本日、外為市場では USD(米ドル)が再び強さを示し、対ユーロや対円で反発傾向にあります。直近では欧州景況感の低下とともに、リスクオンからやや警戒ムードに転じ、ドルの安全資産・キャリー分裂の反転が目立ちました。私もこの15年間、米ドル強弱を絡めた通貨ペアの転換局面を何度も見てきました。
What Just Happened
具体的に、EUR/USD(ユーロ/米ドル)は1.15近辺で抵抗を試す動きとなり、米ドル指数(DXY)が100を上回る水準で推移しているとの報道があります。また、欧州での景気指標が予想を下回るというニュースが、ユーロ売り・ドル買いを促進した格好です。市場では、「ドル安」期待が薄れ、「ドル高」への転換シグナルと見なされつつあります。
Reading Between the Lines
表向きには「ドルが買われた/ユーロが売られた」という構図ですが、私の経験から言えば、それ以上に注目すべきは ドル強化の裏にある欧州リスクの再浮上 です。ユーロ圏でのインフレ鈍化・景気後退懸念が、ユーロを持つポジションに対する警戒感を強めています。さらに、ドル高は米短期金利や米債利回りの上昇と相関しやすく、キャリー取引の巻き戻しが進んでいる可能性もあります。多くの見出しは「ドル強い」とだけ書きますが、今回のテーマは「ユーロ=弱い」という構図の方が深掘りすべきです。

Trading Takeaways
- ユーロ/ドルをメインに取るなら、1.15付近での反発抵抗を意識しつつ、ブレイクしたらショート検討の候補になります。

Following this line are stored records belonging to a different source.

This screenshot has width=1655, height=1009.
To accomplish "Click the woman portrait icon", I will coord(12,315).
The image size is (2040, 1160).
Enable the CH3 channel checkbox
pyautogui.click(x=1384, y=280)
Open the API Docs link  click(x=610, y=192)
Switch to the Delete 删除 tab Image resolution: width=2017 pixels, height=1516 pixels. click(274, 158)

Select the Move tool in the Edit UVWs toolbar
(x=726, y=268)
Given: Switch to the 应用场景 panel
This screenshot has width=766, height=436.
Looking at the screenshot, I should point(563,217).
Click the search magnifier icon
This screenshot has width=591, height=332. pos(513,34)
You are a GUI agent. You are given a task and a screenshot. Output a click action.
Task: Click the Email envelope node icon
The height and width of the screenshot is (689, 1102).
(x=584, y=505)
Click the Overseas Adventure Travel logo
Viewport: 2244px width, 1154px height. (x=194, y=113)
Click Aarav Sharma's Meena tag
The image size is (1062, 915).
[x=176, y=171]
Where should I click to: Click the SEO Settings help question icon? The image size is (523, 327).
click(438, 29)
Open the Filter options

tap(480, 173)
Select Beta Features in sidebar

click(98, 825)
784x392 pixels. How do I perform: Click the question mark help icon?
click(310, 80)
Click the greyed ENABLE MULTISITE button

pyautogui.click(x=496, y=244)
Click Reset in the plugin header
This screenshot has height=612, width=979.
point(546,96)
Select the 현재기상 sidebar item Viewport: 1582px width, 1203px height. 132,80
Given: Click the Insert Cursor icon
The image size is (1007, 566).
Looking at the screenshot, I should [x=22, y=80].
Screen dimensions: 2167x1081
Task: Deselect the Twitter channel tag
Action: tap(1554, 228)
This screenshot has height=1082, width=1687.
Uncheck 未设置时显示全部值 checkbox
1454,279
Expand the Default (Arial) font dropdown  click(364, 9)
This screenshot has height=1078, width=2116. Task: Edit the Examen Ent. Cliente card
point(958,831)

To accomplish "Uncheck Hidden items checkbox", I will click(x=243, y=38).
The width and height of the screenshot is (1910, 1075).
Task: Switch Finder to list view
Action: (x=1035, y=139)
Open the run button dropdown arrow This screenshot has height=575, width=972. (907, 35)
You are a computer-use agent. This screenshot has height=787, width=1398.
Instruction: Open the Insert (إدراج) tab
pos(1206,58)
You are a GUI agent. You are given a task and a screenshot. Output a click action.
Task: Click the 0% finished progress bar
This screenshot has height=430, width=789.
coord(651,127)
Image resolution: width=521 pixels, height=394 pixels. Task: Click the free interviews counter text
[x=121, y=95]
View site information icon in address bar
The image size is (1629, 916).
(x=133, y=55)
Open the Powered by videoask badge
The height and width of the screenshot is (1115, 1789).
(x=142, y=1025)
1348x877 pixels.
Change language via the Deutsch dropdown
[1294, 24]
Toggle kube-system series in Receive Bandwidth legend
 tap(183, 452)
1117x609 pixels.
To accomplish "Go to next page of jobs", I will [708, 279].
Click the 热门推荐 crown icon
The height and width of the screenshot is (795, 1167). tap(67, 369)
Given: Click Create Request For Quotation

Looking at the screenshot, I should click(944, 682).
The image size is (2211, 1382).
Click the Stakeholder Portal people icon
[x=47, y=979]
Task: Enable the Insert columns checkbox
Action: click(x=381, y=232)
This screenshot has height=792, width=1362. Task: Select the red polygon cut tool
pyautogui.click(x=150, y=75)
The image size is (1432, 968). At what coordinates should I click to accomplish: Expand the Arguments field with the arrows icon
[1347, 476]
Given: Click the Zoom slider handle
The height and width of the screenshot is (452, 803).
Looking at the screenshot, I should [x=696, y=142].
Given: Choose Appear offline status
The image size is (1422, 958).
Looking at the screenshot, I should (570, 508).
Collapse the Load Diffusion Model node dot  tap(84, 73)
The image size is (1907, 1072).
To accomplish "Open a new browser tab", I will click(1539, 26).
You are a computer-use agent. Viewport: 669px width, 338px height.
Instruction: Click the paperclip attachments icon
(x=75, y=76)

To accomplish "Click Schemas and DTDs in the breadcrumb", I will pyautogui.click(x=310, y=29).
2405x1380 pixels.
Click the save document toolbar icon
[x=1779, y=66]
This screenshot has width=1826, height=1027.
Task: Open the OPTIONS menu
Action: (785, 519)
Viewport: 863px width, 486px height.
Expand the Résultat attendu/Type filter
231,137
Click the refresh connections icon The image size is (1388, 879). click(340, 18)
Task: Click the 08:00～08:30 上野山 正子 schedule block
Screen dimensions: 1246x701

- ドル/円(USD/JPY)でもドル買い方向に動きやすく、153水準近辺なら押し目買いの候補ですが、ドル高が続けば158近くまで視野に入るかもしれません。
- リスク管理として、ドル買いポジションにはユーロ圏経済指標の悪化リスクを織り込む必要があります。景況感の更なる悪化、政策金利の引き上げ停止・緩和リスクも頭に入れておきましょう。
Looking Ahead
私の見通しでは、短~中期的にはドルの優勢傾向は継続しやすく、ユーロ/ドルは1.14下抜けの可能性も視野に入ります。ただし、米国のインフレ・雇用指標が予想を大きく上回って、米金利の追加上昇が出ない限り、「ドル高の勢い」には限界もあります。来週以降、米雇用統計と欧州中央銀行(ECB)の発言には特に注目しています。